- _EXTRAIT DE PAGE_:
Chaque niveau propositionnel, étant subordonné au contrôle, à la reprise de la proposition dans un échelonnement supérieur, où il est, comme proposition première, mis en question. Je schématise bien sûr, extrêmement ceci dont vous pourrez voir l’illustration dans l’ouvrage. Je pense que cet ouvrage, comme d’ailleurs n’importe lesquels de ceux de M. Bertrand Russel, est exemplaire, en ceci que, poussant en dernier terme, ce que j’appellerai la possibilité d’une métalangue, il en démontre l’absurde précisément en ceci : que l’affirmation fondamentale d’où nous partons ici et sans laquelle, il n’y aurait, en effet, aucun problème des rapports du langage à la pensée, du langage au sujet, est ceci qu’il n’y a pas de métalangage.

Toute espèce d’abord jusque et y compris l’abord structuraliste en linguistique, est lui-même inclus, est lui-même dépendant, est lui-même secondaire, est lui-même en perte par rapport à l’usage premier et pur du langage.

Tout développement logique quel qu’il soit, suppose le langage à l’origine, dont il a été détaché. Si nous ne tenons pas ferme à ce point de vue, tout ce que nous posons comme question, ici, toute la topologie que nous essayons de développer (p27->) est parfaitement vaine et inutile, est parfaitement vaine et futile, et n’importe qui, M. Piaget, M. Russel, tous ont raison ; le seul ennui est qu’il n’arrive pas, un seul d’entre eux, à s’entendre avec aucun des autres.

Que fais-je ici ? et pourquoi je poursuis ce discours ? Je le fais peut être engagé dans une expérience qui le nécessite absolument. Mais comment puis-je le poursuivre ? puisque par les prémisses même que je viens de réaffirmer, je ne puis ce discours, le soutenir que d’une place essentiellement précaire, à savoir que j’assume cette audace énorme où chaque fois, cette place à proprement parler intenable qui est celle du sujet.

     Il n’y  a là rien de comparable avec aucune position  dite de professeur. Je veux dire que la position de professeur, en tant quelle met entre l’auditoire et soi une certaine somme, cadrée, assurée, fondée, dans la communication forme ?, la en quelque sorte, intermédiaire, barrière et rempart et précisément ce qui habitue, ce qui favorise, ce qui lance l’esprit sur les voies qui sont celles  que, trop brièvement tout à l’heure j’ai pu, comme étant celle de M Piaget, dénoncer.

- _DONNÉES FOURNIES_:
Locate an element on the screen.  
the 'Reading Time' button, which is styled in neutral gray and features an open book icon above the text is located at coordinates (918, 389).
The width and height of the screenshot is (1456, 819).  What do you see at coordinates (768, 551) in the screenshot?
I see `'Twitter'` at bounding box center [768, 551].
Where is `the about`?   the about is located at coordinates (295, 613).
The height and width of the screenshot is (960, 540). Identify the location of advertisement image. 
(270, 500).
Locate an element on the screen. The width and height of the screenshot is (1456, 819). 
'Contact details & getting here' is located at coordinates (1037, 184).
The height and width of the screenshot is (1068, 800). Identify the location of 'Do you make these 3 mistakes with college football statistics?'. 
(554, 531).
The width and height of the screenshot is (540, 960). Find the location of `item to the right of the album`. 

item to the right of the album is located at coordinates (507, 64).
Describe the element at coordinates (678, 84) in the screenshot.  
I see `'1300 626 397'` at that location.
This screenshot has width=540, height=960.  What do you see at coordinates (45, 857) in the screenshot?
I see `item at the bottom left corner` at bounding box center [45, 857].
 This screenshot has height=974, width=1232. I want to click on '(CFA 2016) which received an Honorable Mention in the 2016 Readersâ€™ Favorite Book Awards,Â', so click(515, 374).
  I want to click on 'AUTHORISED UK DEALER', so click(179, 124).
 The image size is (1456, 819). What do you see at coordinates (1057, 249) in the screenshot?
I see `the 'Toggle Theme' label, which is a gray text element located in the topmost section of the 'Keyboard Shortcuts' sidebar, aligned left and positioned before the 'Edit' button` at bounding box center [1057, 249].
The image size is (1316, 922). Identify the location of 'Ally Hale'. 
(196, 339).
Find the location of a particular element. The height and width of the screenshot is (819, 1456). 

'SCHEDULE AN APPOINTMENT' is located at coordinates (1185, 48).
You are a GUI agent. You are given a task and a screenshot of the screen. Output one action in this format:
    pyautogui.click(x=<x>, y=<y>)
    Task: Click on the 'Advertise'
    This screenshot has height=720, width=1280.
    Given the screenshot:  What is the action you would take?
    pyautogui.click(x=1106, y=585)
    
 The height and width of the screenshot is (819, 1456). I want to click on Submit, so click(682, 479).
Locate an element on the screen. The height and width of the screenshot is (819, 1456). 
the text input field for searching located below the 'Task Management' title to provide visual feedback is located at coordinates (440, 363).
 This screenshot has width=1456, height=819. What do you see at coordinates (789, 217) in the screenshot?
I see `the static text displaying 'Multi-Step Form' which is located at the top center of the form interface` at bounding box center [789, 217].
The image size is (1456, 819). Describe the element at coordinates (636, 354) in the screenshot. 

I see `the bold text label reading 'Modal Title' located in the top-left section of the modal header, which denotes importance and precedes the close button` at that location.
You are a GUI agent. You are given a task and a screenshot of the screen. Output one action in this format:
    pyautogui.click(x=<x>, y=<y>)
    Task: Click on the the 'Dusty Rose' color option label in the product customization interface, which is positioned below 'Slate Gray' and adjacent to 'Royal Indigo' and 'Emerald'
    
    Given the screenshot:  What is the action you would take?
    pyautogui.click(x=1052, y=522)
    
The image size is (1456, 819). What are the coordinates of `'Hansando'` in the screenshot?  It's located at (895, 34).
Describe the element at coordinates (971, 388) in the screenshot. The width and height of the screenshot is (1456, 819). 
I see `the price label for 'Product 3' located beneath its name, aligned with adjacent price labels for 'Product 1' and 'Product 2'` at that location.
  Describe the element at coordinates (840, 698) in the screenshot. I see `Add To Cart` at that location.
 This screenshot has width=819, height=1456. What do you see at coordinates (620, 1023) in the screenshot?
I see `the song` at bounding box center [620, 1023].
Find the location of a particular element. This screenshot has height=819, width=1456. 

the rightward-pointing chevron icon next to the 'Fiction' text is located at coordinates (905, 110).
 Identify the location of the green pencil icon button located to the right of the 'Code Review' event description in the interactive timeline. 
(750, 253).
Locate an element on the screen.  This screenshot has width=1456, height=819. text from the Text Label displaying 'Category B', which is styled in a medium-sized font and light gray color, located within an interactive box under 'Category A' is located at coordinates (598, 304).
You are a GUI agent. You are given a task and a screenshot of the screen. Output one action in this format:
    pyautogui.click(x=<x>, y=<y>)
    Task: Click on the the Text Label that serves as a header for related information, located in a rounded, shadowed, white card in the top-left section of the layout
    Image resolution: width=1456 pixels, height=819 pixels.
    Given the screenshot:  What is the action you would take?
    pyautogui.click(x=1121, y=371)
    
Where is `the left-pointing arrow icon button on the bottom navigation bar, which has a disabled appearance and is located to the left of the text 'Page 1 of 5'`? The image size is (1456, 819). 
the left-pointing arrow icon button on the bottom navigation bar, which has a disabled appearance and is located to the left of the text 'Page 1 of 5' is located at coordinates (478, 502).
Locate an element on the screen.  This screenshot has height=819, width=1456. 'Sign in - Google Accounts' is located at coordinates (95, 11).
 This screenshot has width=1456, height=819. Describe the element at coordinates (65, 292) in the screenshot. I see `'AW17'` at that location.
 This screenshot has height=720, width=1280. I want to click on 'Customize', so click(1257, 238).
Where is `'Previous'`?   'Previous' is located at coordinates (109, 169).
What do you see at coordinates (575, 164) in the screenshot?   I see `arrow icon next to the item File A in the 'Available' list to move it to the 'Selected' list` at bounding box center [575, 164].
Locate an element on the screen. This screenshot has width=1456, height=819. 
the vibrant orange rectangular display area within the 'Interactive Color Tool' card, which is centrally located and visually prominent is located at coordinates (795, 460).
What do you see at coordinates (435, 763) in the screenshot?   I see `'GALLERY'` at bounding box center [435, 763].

- _TRAVAIL À FAIRE_:
Poursuivez l'extrait consacré à l'absence de métalangage et à la place du sujet, à partir de sa dernière phrase.

- _RÉPONSE À L'EXERCICE_:
     Il y a un problème des psychanalystes : vous le savez. IL arrive des choses chez les psychanalystes et même (p28->) des choses que j’ai rappelées, au début de mon séminaire de l’année dernière , assez comiques, je dirai même, farces, comme il a pu m’arriver d’avoir pendant trois ans, au premier rang du séminaire que je faisais à St Anne, une brochette  de personnes qui n’en manquaient pas une, ni non plus une seule des articulations de ce que je proférais tout en travaillant activement à ce que je fusse exclu de leur communauté. Ceci est une  position extrême, dont à la vérité, pour l’expliquer, je n’ai recours qu’à une dimension, très précise, je l’ai appelé la farce et je la situerai à un autre moment. Il aurait fallu un autre contexte pour que je puisse dire comme Abélard « O deum mundo me feat logia !!? »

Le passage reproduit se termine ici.